__Provided entries__
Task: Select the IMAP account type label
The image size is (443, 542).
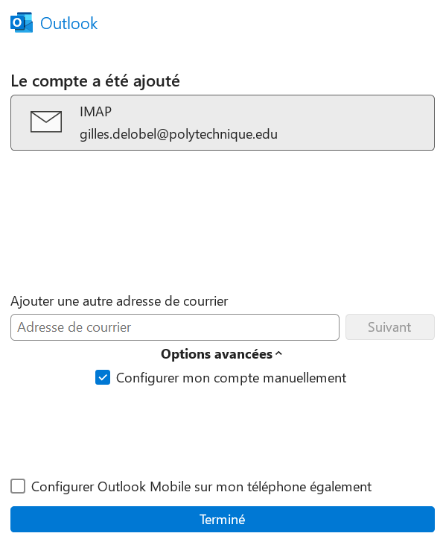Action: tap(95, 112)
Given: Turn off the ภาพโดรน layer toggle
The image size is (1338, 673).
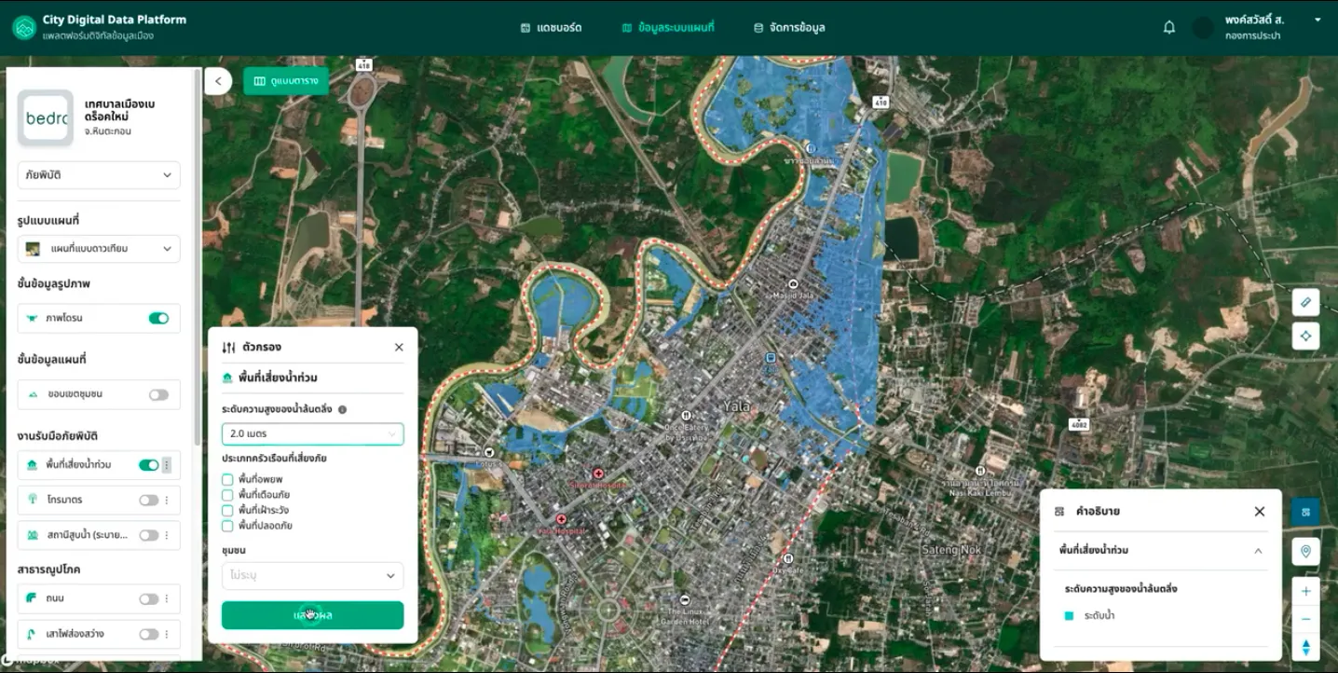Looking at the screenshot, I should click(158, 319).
...
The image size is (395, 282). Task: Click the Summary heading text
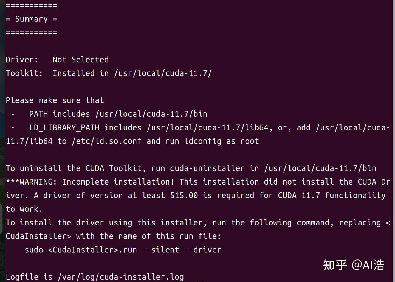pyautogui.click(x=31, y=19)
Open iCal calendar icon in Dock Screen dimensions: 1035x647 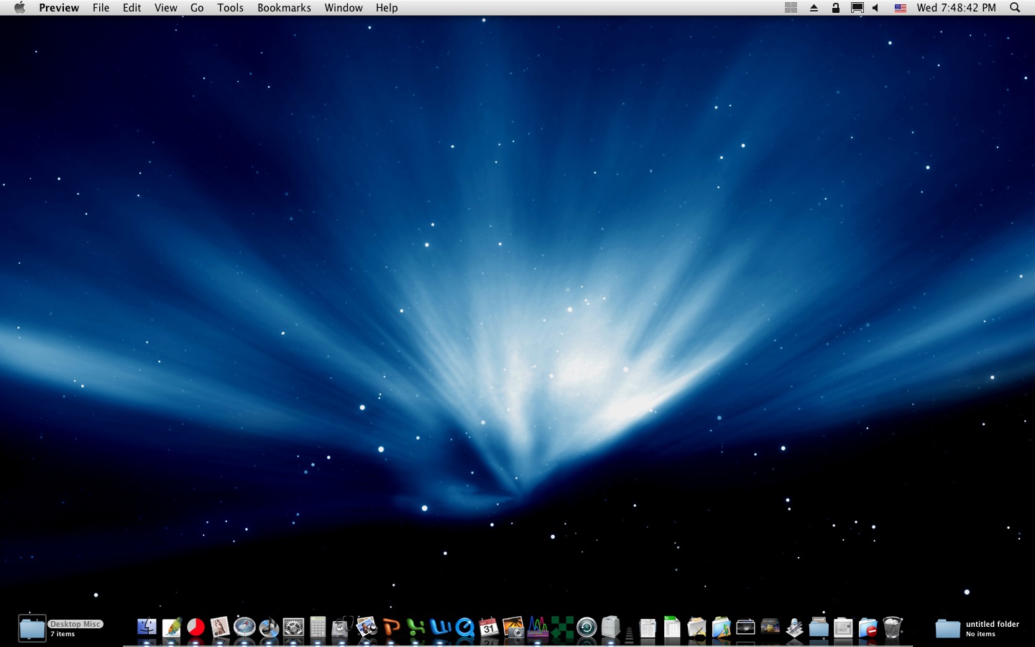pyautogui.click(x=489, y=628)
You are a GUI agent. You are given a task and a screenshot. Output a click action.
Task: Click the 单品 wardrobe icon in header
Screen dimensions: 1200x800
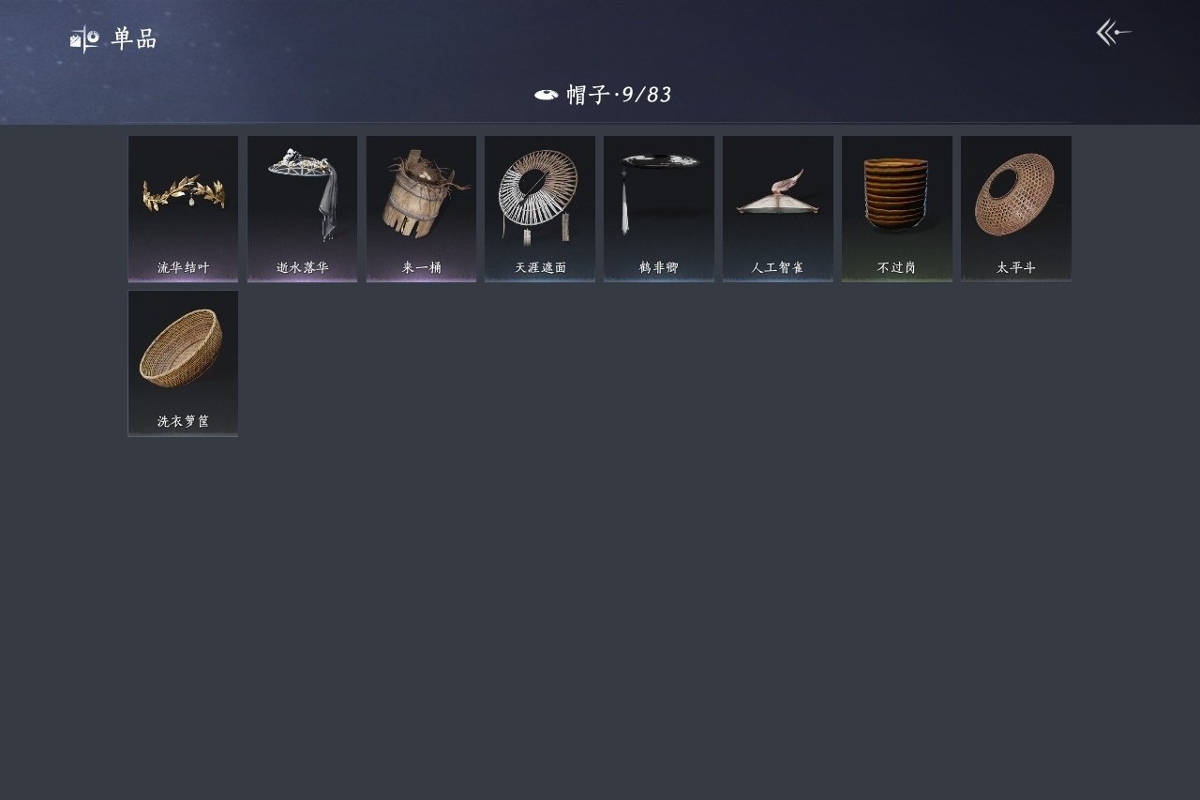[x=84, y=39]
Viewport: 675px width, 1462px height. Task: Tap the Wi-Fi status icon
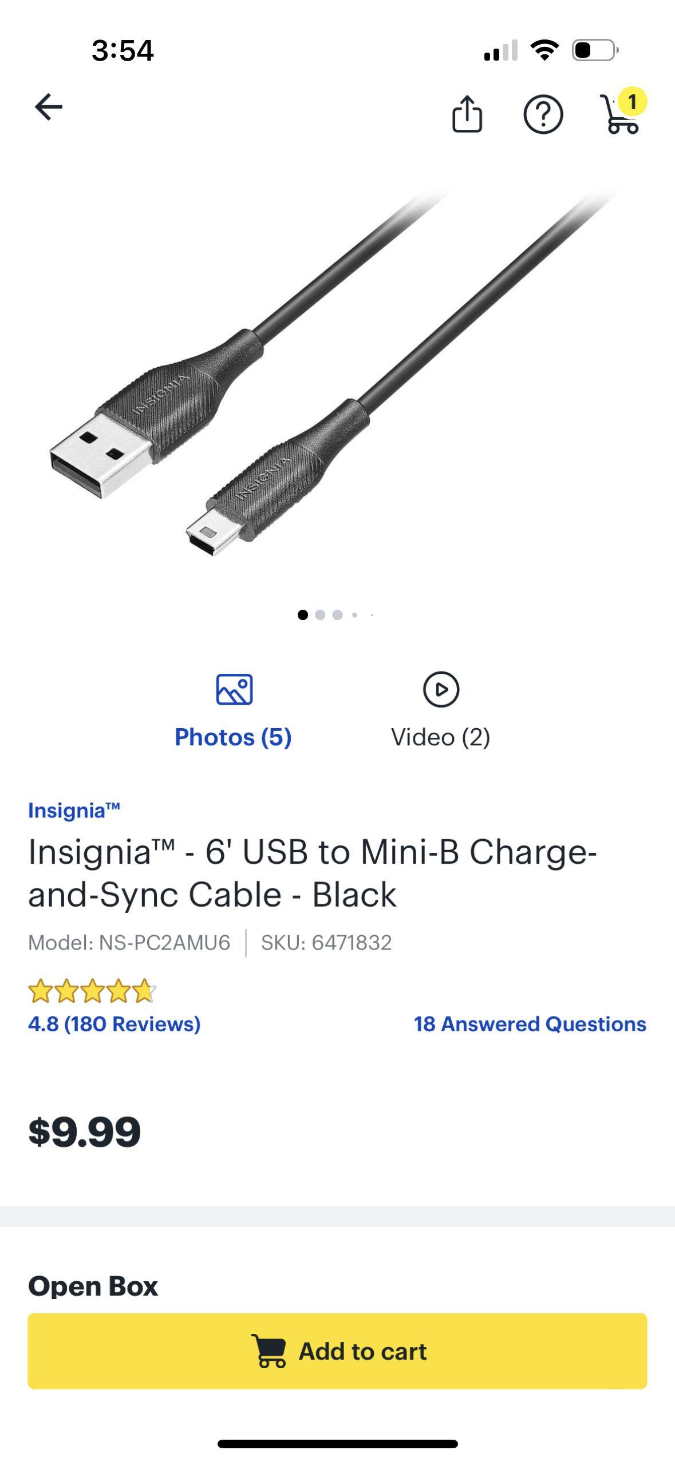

__Your objective__
In the listing above, find the line containing "Screen dimensions: 1200x800" and the line containing "Viewport: 675px width, 1462px"; print those lines and every line between them exactly, leaving out pictures.

__Response area__
Screen dimensions: 1200x800
[x=84, y=39]
Viewport: 675px width, 1462px height. Task: Tap the Wi-Fi status icon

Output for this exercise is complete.